HOW TO COMPLETE THIS TASK
Transcribe the entries below exactly, starting with the line that has "You are a computer-use agent." and stopping after the line that has "Click the Search Records button"; no pictures belong in the copy.

GIVEN RECORDS
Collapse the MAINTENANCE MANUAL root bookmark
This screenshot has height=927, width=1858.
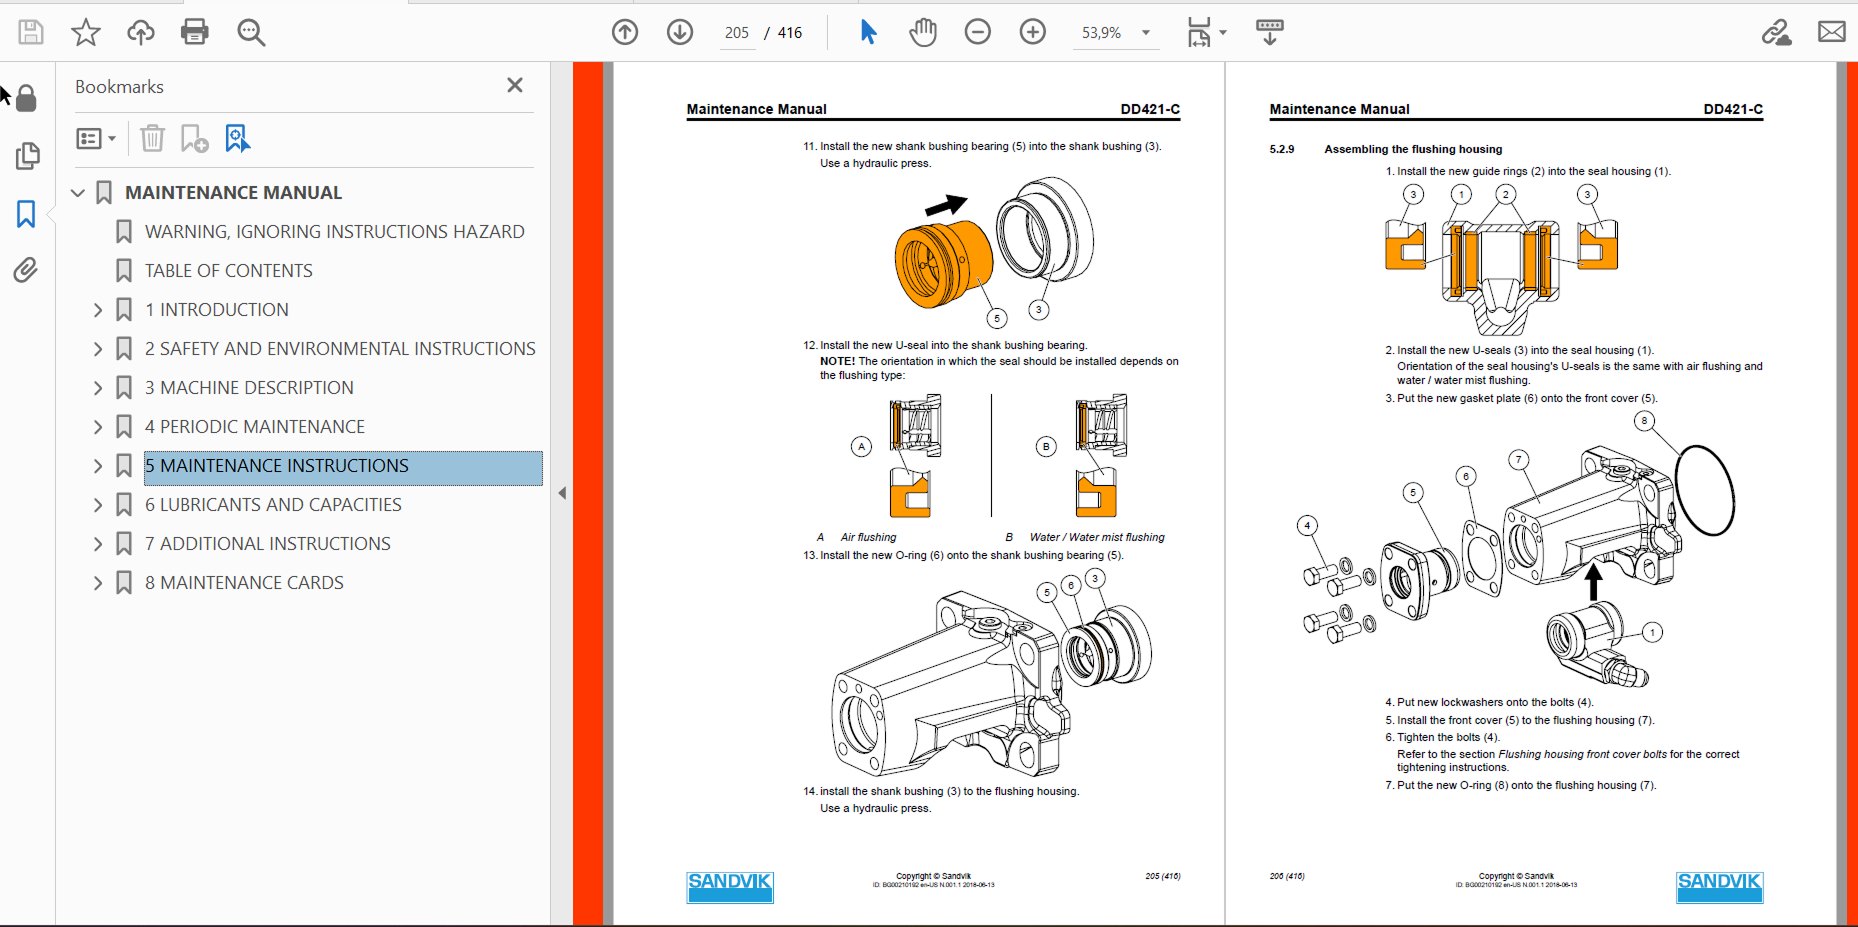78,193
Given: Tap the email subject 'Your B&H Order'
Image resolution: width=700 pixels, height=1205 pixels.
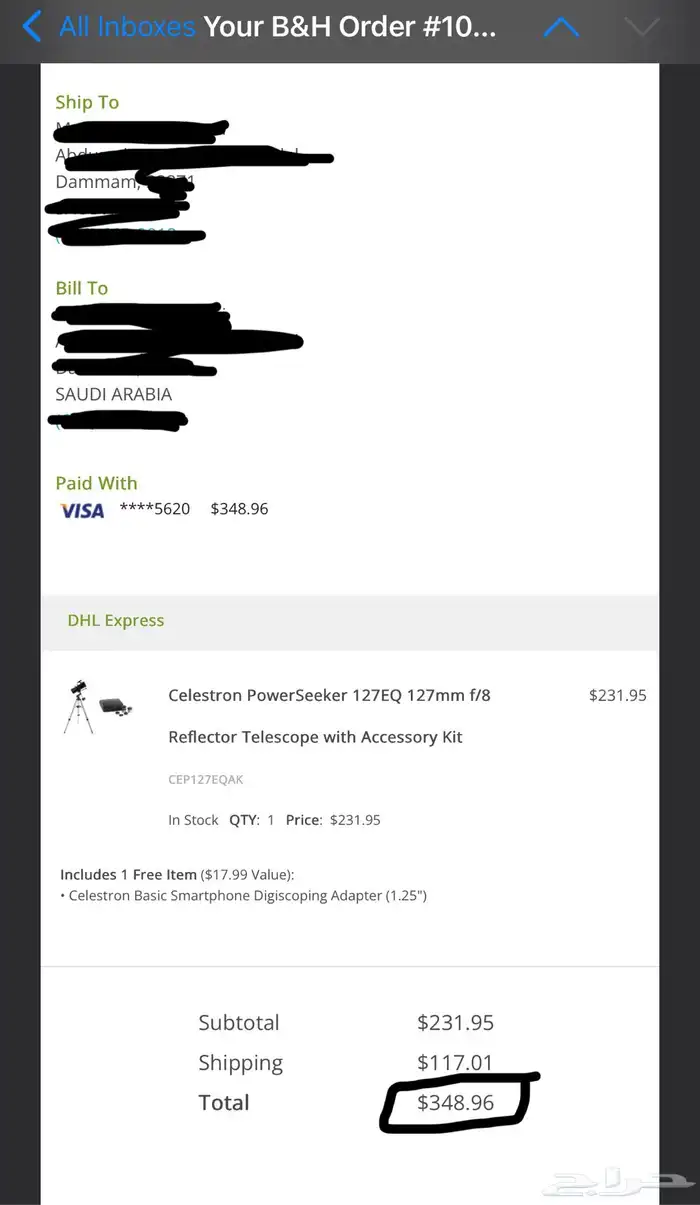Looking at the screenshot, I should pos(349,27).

---

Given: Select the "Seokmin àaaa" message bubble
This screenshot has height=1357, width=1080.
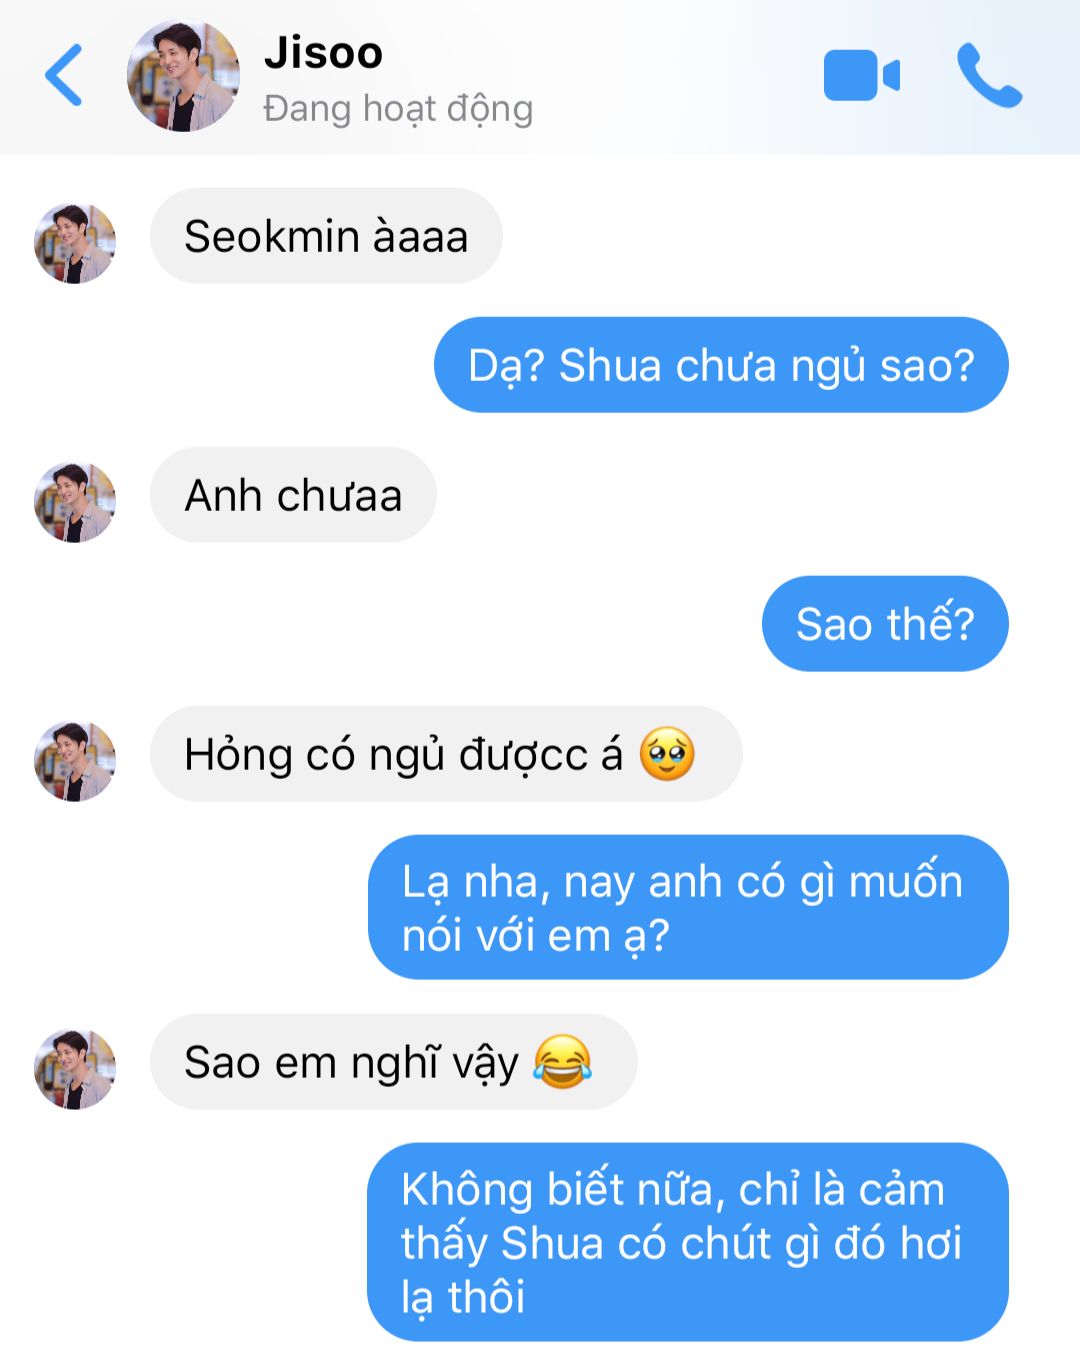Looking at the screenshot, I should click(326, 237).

--

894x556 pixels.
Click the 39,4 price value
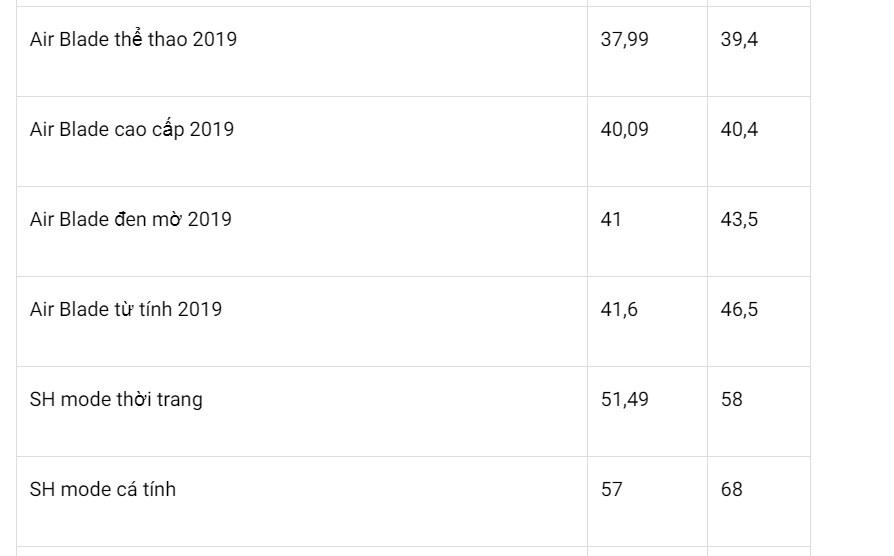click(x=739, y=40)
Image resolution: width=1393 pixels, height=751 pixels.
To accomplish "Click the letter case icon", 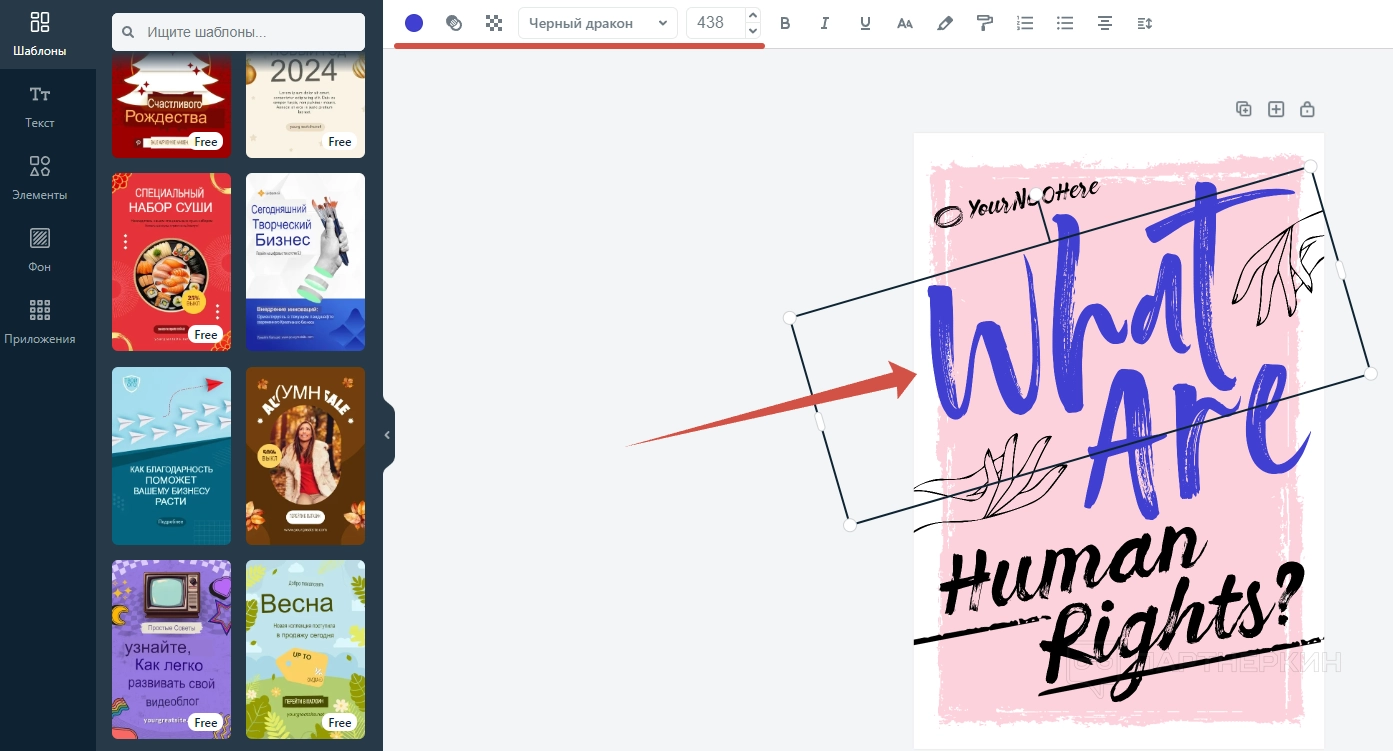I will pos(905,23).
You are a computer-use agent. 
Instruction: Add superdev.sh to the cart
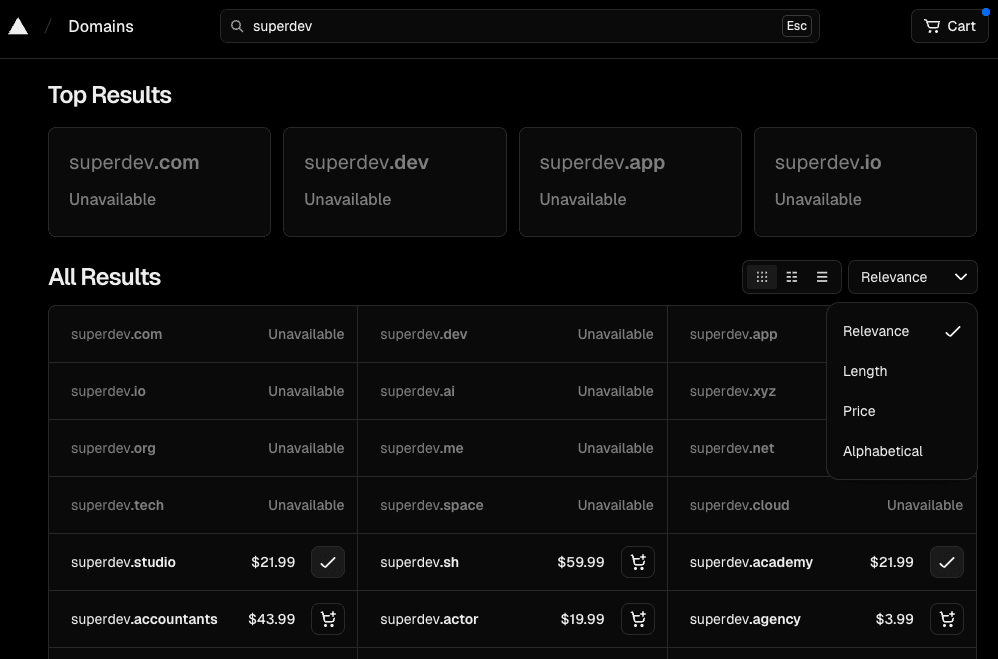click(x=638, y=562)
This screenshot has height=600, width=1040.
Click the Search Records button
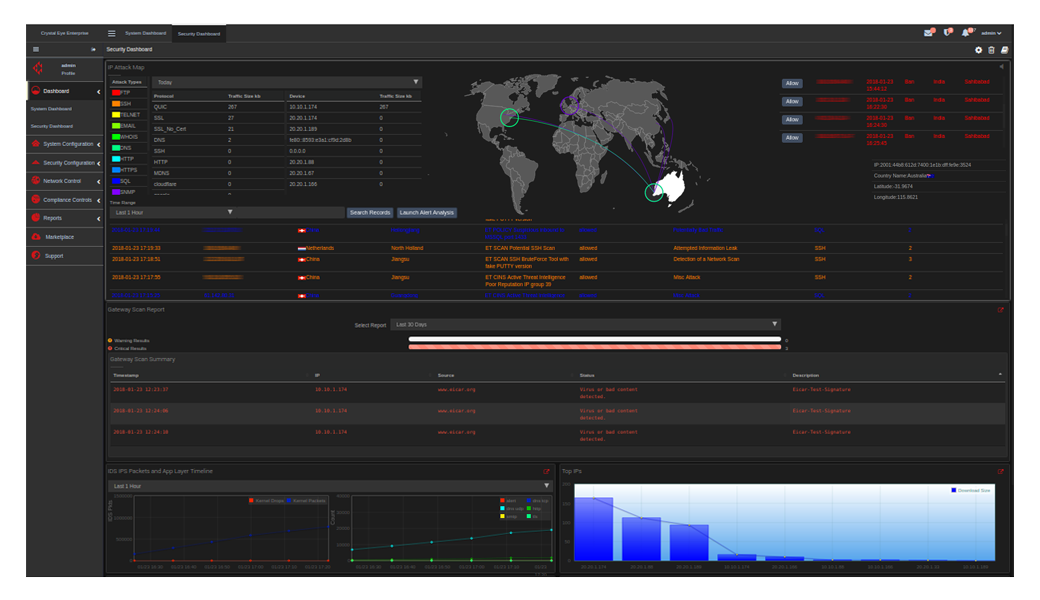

SOLVED PROBLEM
You are a computer-use agent. 
Instruction: Add superdev.sh to the cart
click(x=638, y=562)
This screenshot has height=600, width=1040.
Click the Search Records button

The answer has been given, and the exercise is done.